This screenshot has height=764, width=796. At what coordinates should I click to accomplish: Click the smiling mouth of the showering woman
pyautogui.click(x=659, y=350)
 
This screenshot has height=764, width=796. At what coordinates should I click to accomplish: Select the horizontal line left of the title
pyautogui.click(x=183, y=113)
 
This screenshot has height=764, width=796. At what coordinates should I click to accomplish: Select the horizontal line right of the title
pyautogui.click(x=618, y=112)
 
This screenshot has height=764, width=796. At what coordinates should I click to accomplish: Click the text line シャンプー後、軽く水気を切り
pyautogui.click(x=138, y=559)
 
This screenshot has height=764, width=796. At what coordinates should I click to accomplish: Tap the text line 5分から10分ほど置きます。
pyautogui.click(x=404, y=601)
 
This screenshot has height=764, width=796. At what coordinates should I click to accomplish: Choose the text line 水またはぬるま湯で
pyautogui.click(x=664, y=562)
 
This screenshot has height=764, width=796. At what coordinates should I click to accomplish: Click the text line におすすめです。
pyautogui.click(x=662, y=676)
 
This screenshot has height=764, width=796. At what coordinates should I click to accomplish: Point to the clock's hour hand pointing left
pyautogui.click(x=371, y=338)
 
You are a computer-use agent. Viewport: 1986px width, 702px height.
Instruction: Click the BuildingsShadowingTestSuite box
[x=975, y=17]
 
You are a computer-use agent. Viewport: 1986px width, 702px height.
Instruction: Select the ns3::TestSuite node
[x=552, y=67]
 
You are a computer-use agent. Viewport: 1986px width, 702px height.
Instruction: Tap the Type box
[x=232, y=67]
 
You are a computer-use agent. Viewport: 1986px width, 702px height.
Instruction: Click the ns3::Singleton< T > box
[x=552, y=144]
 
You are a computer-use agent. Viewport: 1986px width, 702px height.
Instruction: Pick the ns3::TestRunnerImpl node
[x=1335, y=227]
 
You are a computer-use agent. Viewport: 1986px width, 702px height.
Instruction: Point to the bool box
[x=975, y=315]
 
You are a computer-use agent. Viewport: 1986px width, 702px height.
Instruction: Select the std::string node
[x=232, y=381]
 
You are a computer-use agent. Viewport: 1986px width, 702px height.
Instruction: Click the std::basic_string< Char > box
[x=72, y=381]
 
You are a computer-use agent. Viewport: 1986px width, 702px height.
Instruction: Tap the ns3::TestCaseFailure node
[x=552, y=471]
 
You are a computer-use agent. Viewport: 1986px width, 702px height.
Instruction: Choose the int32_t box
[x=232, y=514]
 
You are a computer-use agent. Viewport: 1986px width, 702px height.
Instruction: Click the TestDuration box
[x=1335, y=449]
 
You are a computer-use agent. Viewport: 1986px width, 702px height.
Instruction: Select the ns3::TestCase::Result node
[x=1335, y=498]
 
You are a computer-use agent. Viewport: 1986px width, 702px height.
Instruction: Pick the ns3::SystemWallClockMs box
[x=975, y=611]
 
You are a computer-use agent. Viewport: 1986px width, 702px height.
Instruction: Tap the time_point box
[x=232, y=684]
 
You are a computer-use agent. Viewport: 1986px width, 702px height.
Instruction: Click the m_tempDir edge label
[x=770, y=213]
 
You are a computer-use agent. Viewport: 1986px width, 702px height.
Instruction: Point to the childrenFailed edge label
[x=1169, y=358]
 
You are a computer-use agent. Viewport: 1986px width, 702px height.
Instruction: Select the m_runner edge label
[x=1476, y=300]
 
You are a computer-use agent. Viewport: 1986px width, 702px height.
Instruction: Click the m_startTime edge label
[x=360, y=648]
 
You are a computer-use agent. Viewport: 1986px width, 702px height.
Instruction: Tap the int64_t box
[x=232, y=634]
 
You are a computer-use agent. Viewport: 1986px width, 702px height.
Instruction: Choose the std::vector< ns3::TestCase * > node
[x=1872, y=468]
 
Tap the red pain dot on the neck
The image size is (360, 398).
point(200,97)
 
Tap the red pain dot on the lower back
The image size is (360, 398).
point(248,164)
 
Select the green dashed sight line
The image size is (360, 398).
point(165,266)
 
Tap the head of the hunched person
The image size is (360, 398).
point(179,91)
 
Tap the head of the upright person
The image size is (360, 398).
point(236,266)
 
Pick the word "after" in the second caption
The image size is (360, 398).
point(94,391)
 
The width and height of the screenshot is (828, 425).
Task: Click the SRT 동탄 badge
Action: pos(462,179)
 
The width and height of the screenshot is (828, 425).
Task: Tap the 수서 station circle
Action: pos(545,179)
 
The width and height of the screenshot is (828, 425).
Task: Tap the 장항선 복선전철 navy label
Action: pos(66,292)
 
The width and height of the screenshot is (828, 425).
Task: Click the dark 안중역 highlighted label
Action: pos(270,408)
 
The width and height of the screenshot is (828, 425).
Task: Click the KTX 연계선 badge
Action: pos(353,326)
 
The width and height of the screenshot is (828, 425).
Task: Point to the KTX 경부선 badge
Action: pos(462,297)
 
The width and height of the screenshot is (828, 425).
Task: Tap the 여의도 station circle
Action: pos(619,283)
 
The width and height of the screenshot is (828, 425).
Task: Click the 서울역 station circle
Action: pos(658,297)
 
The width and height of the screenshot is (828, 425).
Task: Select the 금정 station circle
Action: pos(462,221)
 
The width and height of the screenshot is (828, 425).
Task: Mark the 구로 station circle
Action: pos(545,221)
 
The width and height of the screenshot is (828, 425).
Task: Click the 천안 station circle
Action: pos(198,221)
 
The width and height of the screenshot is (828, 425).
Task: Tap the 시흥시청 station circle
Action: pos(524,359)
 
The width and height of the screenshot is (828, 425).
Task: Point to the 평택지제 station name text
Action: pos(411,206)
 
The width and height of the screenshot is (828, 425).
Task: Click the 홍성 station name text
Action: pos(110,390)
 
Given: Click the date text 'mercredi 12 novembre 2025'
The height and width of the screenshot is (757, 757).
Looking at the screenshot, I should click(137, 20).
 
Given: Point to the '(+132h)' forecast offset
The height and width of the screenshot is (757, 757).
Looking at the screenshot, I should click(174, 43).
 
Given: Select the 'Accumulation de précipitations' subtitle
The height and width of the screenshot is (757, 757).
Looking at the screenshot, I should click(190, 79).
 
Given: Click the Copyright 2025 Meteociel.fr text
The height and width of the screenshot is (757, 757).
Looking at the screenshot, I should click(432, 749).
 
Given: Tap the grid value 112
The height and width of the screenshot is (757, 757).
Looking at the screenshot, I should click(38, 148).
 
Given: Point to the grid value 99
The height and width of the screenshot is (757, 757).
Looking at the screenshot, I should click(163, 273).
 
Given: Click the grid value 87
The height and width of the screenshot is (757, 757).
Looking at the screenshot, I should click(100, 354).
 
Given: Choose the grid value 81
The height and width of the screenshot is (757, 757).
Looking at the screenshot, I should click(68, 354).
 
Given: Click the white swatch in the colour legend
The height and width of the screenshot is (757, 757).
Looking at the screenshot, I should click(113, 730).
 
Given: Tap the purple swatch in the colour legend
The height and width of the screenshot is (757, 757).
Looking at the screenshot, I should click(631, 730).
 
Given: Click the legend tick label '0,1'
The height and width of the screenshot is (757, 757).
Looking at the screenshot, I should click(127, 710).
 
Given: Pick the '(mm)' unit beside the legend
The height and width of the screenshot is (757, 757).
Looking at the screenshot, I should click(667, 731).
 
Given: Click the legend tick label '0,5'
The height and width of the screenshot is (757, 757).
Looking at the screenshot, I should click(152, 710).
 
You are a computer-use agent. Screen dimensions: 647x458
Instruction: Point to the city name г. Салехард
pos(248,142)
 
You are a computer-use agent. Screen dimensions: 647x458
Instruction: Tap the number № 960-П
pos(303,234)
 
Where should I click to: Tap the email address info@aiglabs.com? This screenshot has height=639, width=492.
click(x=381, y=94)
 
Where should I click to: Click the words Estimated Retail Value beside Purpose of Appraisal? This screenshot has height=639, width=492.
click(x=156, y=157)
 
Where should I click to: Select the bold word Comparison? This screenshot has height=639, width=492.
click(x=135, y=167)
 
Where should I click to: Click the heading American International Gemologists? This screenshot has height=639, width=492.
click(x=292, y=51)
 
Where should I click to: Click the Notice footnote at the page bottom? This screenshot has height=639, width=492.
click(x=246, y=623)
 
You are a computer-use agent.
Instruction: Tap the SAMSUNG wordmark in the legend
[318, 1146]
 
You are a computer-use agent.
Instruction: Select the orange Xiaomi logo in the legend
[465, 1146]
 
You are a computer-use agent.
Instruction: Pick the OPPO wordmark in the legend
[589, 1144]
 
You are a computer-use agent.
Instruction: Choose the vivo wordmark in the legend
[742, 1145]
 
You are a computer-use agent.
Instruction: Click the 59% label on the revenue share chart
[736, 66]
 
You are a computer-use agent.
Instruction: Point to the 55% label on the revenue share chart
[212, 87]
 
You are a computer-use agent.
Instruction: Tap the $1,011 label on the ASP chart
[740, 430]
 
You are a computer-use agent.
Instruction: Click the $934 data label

======

Reproduce only the lines of the data from the one containing "text line シャンプー後、軽く水気を切り" through the one containing "[x=975, y=17]", both included, switching each occurrence of "text line" to "label" and leaving everything else unchanged.

This screenshot has height=764, width=796. At what coordinates should I click to accomplish: Click the label シャンプー後、軽く水気を切り
pyautogui.click(x=138, y=559)
 
This screenshot has height=764, width=796. At what coordinates should I click to accomplish: Tap the label 5分から10分ほど置きます。
pyautogui.click(x=404, y=601)
 
This screenshot has height=764, width=796. At what coordinates should I click to accomplish: Choose the label 水またはぬるま湯で
pyautogui.click(x=664, y=562)
 
This screenshot has height=764, width=796. At what coordinates should I click to accomplish: Click the label におすすめです。
pyautogui.click(x=662, y=676)
 
This screenshot has height=764, width=796. At what coordinates should I click to accomplish: Point to the clock's hour hand pointing left
pyautogui.click(x=371, y=338)
 
You are a computer-use agent. Viewport: 1986px width, 702px height.
Instruction: Click the BuildingsShadowingTestSuite box
[x=975, y=17]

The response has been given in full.